[Records for locating displayed items]
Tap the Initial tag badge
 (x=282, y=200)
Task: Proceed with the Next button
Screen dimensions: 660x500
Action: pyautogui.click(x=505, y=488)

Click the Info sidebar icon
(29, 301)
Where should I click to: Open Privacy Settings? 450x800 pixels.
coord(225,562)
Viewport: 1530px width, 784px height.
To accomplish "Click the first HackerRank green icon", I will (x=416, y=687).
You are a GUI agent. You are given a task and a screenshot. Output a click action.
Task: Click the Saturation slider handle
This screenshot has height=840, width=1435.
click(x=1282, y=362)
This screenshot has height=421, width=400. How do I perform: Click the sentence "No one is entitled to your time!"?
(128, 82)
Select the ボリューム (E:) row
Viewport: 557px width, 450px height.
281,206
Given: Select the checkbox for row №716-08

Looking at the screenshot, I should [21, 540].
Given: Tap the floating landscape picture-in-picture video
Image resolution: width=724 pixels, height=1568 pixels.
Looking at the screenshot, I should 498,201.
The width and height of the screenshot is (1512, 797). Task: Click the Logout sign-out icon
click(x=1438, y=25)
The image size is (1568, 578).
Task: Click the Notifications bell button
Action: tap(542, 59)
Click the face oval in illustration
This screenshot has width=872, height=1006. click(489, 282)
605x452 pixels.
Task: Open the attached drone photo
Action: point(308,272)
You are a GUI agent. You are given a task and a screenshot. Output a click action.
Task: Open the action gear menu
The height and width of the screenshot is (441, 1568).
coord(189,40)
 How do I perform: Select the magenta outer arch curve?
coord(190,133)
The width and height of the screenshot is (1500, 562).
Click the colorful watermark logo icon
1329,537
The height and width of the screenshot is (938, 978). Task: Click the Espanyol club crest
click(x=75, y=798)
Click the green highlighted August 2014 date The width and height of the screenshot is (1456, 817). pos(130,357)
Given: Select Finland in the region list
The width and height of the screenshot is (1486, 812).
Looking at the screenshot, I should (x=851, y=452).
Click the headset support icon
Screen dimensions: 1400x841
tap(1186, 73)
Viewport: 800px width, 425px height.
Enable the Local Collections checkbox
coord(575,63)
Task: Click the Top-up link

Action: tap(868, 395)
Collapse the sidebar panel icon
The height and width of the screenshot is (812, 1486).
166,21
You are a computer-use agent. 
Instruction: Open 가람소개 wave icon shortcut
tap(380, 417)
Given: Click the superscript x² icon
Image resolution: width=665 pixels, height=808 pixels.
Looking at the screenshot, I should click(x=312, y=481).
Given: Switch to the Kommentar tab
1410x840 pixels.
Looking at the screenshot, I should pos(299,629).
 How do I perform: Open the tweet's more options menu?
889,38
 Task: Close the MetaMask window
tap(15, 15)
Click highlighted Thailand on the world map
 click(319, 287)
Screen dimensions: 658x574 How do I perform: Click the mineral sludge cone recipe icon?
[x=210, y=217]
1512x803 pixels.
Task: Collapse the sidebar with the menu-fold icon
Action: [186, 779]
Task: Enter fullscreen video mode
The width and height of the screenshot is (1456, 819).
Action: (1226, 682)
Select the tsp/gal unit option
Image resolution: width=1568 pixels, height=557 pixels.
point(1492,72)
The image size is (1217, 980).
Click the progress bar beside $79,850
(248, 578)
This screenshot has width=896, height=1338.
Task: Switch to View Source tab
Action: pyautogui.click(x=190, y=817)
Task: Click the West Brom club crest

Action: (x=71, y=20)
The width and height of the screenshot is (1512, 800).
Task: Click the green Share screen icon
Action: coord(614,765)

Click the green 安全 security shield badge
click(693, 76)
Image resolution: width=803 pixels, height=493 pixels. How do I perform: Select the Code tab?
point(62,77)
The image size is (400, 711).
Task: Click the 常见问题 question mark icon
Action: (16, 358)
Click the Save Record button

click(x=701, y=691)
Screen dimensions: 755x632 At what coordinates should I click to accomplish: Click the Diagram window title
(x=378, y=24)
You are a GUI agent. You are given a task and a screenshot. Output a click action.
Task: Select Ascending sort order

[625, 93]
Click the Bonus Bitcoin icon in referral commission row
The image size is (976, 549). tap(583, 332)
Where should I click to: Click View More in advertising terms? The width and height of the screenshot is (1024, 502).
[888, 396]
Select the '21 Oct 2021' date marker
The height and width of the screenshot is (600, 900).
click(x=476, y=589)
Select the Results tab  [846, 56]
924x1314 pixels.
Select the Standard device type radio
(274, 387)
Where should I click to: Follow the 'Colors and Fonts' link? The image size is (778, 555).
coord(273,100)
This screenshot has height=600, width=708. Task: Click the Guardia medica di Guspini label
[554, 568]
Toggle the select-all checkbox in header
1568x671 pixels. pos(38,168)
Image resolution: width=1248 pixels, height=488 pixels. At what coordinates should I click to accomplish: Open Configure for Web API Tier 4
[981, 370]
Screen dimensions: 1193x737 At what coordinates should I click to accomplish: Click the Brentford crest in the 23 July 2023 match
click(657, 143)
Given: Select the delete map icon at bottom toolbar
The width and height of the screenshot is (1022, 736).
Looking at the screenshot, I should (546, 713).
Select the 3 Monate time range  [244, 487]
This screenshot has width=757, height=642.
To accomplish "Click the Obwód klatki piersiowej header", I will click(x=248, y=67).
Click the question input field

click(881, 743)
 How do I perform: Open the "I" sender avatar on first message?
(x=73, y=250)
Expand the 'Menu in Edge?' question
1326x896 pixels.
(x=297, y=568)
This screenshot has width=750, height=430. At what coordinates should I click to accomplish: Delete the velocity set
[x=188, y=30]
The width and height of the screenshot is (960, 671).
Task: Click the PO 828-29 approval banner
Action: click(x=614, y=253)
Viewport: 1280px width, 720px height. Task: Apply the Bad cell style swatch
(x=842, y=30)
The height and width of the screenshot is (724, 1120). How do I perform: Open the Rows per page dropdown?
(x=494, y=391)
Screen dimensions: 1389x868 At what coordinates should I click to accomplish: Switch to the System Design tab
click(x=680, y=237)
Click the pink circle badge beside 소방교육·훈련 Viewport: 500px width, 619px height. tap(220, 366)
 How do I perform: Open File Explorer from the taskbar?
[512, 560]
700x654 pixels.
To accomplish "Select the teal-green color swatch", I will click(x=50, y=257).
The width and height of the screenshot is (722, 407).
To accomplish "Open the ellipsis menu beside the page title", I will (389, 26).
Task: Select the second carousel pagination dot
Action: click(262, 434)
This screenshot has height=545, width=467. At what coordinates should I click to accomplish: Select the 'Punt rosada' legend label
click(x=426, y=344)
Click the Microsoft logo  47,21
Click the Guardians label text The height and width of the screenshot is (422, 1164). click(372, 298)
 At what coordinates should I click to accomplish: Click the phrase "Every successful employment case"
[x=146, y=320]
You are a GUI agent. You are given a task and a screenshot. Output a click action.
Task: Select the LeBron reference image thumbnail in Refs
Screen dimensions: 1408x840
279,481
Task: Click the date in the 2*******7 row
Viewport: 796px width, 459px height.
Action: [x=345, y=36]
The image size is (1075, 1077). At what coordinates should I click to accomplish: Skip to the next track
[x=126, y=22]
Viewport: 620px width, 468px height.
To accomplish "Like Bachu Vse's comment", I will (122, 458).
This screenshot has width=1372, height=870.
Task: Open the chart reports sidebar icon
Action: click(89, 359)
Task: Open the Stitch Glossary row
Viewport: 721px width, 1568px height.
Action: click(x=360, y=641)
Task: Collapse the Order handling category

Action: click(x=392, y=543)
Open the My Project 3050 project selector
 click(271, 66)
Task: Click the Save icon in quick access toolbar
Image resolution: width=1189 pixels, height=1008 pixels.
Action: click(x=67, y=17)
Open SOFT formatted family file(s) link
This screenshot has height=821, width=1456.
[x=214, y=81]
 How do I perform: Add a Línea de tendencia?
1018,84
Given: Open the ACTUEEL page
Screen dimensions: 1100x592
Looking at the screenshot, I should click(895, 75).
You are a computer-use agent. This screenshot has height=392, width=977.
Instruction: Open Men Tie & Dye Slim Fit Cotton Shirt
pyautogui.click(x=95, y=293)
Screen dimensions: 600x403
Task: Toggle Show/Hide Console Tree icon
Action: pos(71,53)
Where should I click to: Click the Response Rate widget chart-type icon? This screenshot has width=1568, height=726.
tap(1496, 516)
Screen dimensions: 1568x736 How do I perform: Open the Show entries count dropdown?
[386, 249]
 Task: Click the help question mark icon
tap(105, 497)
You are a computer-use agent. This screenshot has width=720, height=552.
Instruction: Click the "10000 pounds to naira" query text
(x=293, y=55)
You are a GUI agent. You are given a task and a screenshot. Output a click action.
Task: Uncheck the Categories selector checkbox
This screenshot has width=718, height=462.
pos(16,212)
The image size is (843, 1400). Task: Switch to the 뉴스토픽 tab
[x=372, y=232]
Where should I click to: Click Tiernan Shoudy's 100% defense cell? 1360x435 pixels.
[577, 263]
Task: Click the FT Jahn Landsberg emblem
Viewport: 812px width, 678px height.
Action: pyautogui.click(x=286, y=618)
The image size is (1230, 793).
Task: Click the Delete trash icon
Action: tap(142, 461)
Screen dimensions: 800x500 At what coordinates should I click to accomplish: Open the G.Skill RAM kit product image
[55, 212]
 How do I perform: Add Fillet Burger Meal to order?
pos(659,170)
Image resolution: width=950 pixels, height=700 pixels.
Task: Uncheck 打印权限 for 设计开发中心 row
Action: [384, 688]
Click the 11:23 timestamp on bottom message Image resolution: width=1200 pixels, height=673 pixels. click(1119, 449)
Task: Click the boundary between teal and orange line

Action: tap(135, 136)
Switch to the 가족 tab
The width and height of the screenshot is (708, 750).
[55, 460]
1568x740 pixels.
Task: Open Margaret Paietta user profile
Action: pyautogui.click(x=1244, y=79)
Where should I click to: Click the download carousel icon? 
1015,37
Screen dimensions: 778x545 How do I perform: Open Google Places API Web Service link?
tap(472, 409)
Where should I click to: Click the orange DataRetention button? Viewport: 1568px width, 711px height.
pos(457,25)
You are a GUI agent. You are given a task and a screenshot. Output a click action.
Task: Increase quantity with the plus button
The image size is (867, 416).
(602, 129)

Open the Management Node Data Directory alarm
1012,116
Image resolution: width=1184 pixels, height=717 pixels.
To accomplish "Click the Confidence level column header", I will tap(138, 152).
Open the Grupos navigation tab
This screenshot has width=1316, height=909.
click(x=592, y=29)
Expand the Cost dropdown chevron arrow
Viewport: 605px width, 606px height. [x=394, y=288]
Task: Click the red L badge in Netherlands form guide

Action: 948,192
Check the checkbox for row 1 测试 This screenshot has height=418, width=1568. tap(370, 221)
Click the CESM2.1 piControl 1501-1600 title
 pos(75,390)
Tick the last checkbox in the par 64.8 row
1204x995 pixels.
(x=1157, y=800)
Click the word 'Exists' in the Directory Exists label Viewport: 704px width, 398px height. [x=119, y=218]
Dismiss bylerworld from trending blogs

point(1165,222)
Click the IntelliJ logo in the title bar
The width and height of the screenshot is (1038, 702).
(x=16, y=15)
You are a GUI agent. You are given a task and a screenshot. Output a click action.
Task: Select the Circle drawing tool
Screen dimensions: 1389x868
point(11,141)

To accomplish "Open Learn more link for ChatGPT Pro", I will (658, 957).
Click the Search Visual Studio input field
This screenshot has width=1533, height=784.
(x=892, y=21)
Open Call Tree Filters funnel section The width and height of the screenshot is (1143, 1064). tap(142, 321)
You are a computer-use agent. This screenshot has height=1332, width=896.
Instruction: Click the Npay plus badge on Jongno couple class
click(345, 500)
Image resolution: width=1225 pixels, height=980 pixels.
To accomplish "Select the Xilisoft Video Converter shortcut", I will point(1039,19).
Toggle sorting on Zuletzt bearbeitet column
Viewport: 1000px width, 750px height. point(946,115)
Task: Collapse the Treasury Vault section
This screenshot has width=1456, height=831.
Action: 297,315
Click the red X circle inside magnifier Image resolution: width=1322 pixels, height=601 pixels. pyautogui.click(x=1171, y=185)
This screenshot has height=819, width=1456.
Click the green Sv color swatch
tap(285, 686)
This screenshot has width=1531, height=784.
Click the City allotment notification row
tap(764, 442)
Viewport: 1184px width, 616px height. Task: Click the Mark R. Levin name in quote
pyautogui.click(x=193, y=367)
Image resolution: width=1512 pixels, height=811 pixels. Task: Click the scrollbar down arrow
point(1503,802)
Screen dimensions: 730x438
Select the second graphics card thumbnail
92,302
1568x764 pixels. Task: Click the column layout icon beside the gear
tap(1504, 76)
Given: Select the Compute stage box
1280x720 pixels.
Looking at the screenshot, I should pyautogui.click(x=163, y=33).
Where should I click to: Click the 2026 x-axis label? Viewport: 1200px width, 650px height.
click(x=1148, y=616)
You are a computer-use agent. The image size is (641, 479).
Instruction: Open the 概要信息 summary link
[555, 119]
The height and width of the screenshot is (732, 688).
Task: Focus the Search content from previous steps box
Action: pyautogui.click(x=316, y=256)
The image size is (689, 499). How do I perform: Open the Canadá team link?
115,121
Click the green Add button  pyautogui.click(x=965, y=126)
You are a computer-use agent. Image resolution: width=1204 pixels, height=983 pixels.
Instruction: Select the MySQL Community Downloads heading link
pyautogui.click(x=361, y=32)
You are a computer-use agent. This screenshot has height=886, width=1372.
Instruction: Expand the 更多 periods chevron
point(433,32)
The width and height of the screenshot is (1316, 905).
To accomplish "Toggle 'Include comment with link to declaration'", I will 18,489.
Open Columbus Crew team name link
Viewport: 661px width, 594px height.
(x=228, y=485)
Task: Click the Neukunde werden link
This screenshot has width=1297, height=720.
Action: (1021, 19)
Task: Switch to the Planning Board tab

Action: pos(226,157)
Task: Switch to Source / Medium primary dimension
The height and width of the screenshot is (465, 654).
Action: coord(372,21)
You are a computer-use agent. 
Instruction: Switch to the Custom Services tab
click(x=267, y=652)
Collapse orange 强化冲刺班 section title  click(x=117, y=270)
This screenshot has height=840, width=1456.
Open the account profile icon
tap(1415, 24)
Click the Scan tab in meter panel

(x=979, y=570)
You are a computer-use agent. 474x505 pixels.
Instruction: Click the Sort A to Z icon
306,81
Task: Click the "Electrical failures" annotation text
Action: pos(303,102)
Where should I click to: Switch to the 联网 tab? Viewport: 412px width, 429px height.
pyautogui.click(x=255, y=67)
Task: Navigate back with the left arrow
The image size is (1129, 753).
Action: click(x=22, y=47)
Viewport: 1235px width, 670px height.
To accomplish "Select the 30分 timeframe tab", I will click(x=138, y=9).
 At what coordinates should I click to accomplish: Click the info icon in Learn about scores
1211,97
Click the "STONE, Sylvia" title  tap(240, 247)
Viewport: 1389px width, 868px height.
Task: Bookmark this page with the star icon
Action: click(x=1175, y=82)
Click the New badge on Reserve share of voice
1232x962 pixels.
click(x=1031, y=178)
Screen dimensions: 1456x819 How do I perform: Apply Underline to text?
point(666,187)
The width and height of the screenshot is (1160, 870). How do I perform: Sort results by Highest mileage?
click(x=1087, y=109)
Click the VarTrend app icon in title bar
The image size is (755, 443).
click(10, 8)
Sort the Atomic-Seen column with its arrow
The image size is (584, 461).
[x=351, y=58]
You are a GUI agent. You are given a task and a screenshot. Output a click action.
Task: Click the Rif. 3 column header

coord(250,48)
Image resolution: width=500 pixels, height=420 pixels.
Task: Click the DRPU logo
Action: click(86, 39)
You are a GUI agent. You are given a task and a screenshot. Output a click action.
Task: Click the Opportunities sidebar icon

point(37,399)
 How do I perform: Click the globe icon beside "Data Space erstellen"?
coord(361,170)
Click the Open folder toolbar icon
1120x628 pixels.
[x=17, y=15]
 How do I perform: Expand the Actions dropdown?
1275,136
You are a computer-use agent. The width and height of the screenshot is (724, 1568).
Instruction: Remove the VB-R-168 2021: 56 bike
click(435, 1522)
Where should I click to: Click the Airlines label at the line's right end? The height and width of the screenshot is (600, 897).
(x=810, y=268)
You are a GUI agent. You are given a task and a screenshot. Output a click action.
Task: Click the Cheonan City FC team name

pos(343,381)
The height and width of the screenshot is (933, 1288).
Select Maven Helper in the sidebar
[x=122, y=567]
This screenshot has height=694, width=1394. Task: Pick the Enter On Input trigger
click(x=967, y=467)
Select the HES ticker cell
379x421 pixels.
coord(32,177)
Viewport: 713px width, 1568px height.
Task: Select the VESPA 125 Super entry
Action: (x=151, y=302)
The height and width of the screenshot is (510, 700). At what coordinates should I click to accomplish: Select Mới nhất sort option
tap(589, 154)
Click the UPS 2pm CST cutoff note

■ INSTRUCTION ■
Please copy the records word for word, beginning with their first line and stopping after the line that contains "will (x=416, y=687).".

■ RESULT OF THE TASK ■
Tap the Initial tag badge
 (x=282, y=200)
Task: Proceed with the Next button
Screen dimensions: 660x500
Action: pyautogui.click(x=505, y=488)

Click the Info sidebar icon
(29, 301)
Where should I click to: Open Privacy Settings? 450x800 pixels.
coord(225,562)
Viewport: 1530px width, 784px height.
To accomplish "Click the first HackerRank green icon", I will (x=416, y=687).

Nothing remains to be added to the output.